╭─ Recorded information
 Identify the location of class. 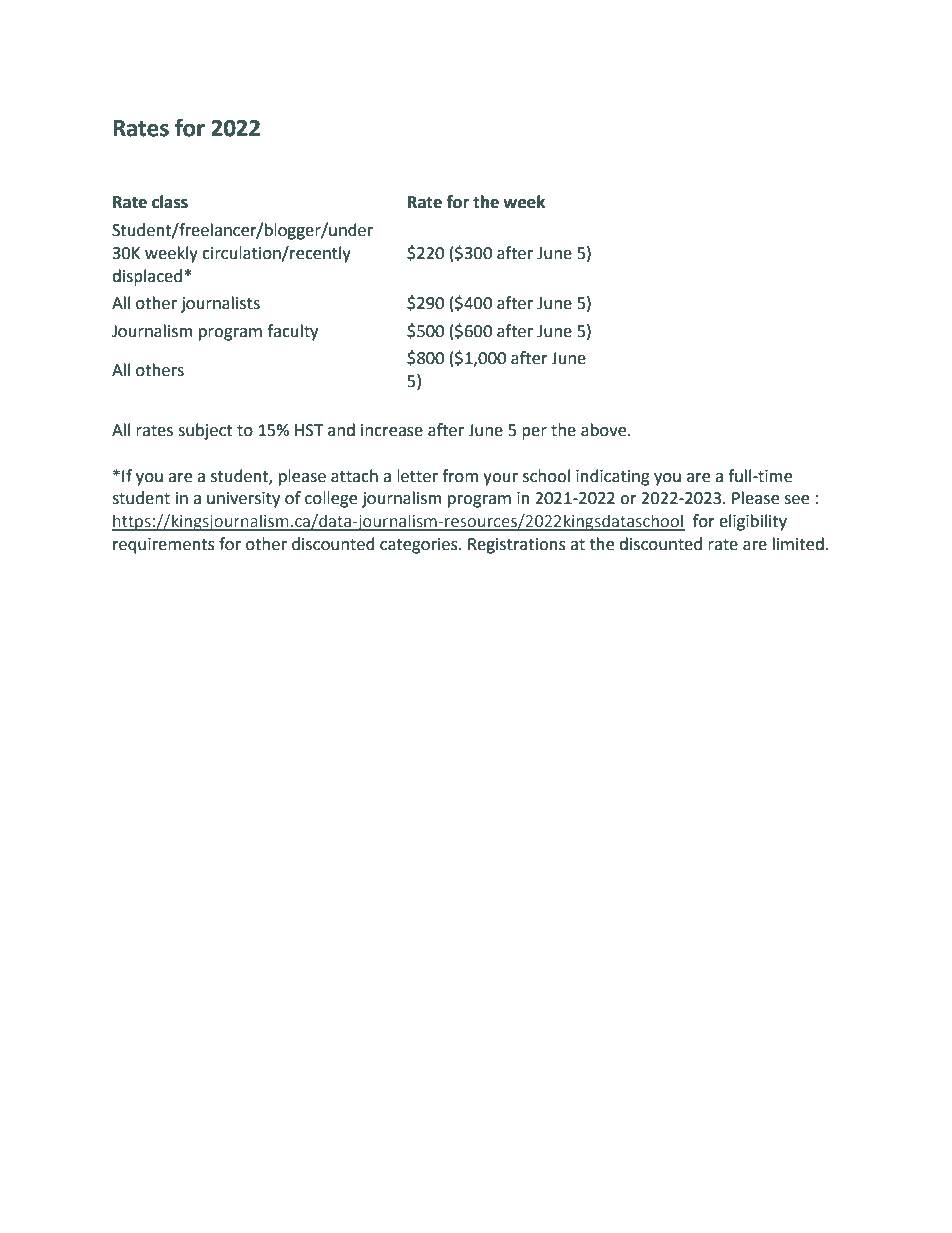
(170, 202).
╰─
╭─ Recorded information
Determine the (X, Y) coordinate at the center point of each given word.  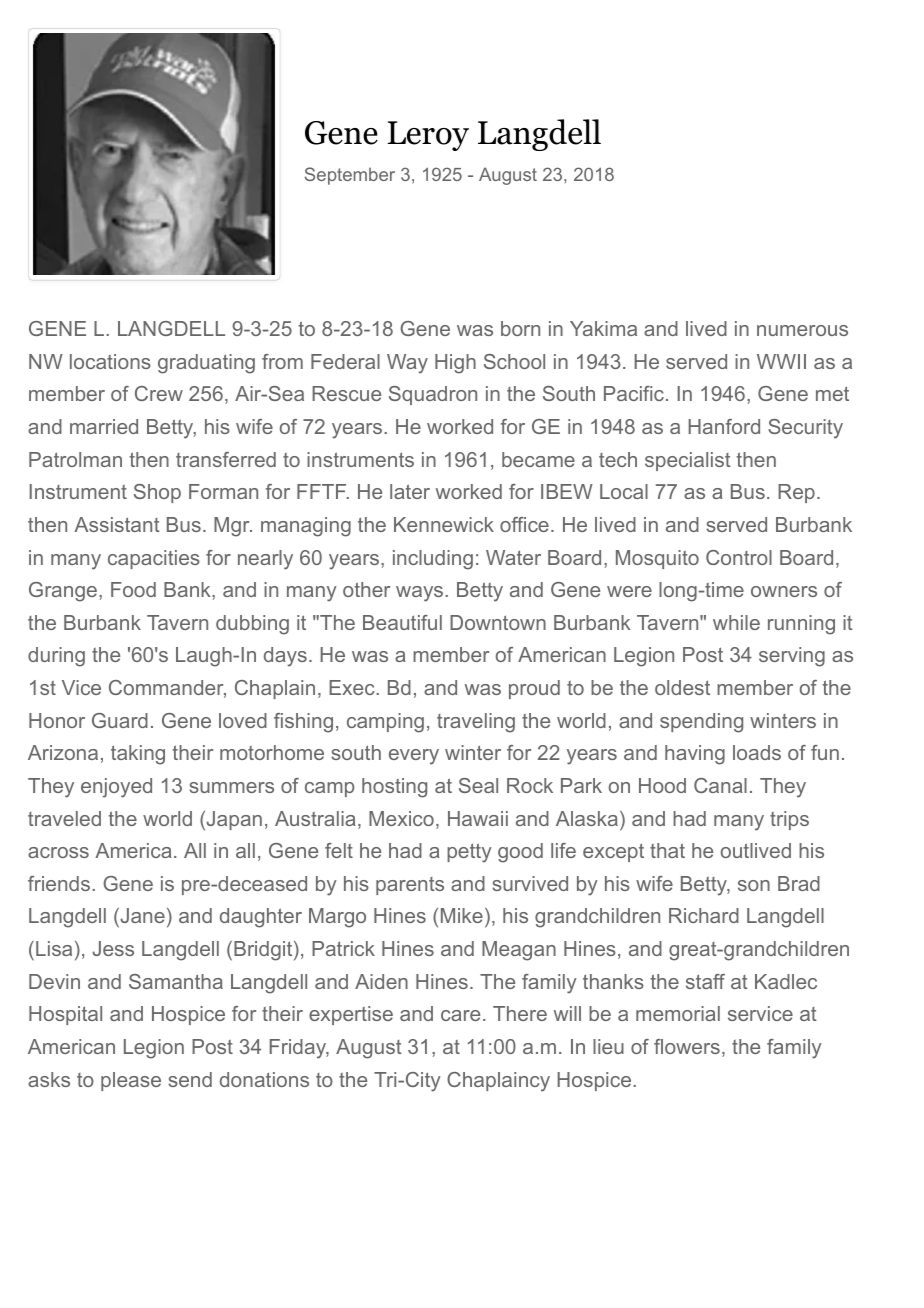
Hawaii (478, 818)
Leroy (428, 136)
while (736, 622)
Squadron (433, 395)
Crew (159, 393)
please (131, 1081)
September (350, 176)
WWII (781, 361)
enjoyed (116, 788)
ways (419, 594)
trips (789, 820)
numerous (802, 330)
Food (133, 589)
╰─
Extract the lines of the material from the one containing "Squadron (433, 395)" through the one containing "Food (133, 589)", both included, and reproduce them verbatim.

▸ **Complete response**:
Squadron (433, 395)
Crew (159, 393)
please (131, 1081)
September (350, 176)
WWII (781, 361)
enjoyed (116, 788)
ways (419, 594)
trips (789, 820)
numerous (802, 330)
Food (133, 589)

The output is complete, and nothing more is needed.